## ABOUT THIS EXERCISE
Repeat exactly, and only, the lines of the entries below from the one with "Given: Open the" through the one with "This screenshot has width=1568, height=626.", both ends included.

======== RECORDS FOR THIS TASK ========

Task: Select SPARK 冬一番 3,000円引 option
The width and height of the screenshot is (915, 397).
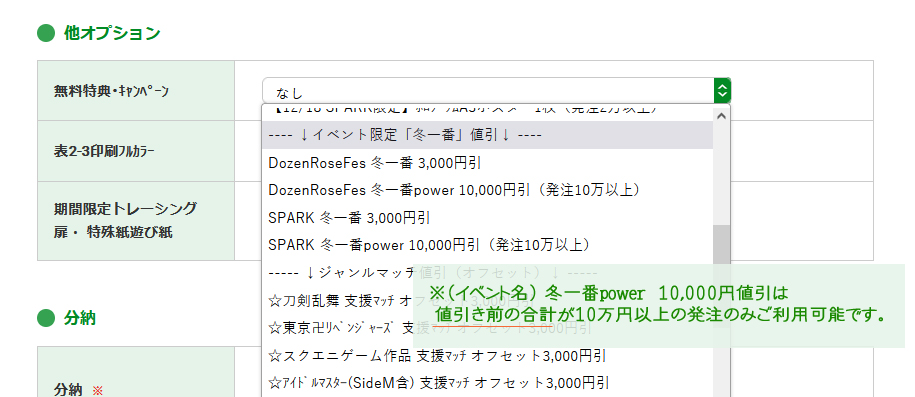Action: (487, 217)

========
======== RECORDS FOR THIS TASK ========

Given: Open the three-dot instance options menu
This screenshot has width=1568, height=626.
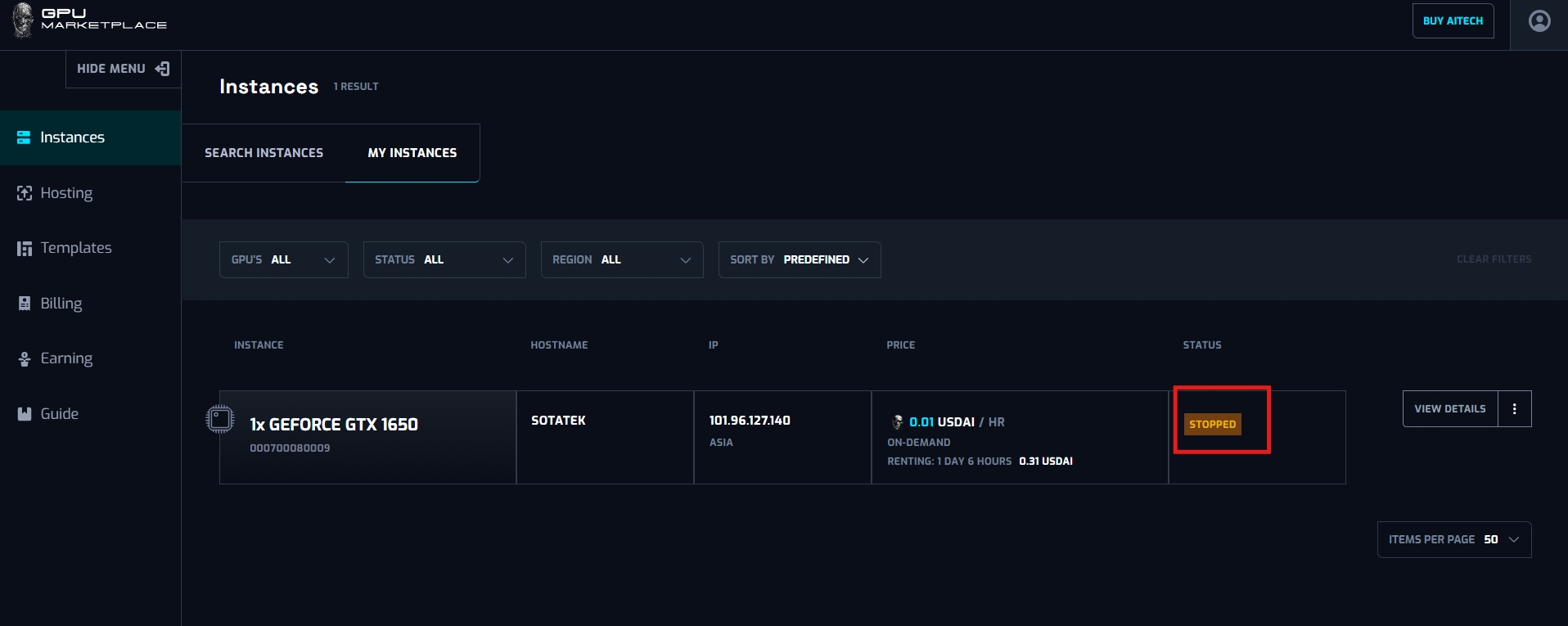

========
======== RECORDS FOR THIS TASK ========

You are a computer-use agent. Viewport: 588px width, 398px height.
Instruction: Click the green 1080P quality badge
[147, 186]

========

## EXERCISE OUTPUT
Given: Open the three-dot instance options menu
This screenshot has width=1568, height=626.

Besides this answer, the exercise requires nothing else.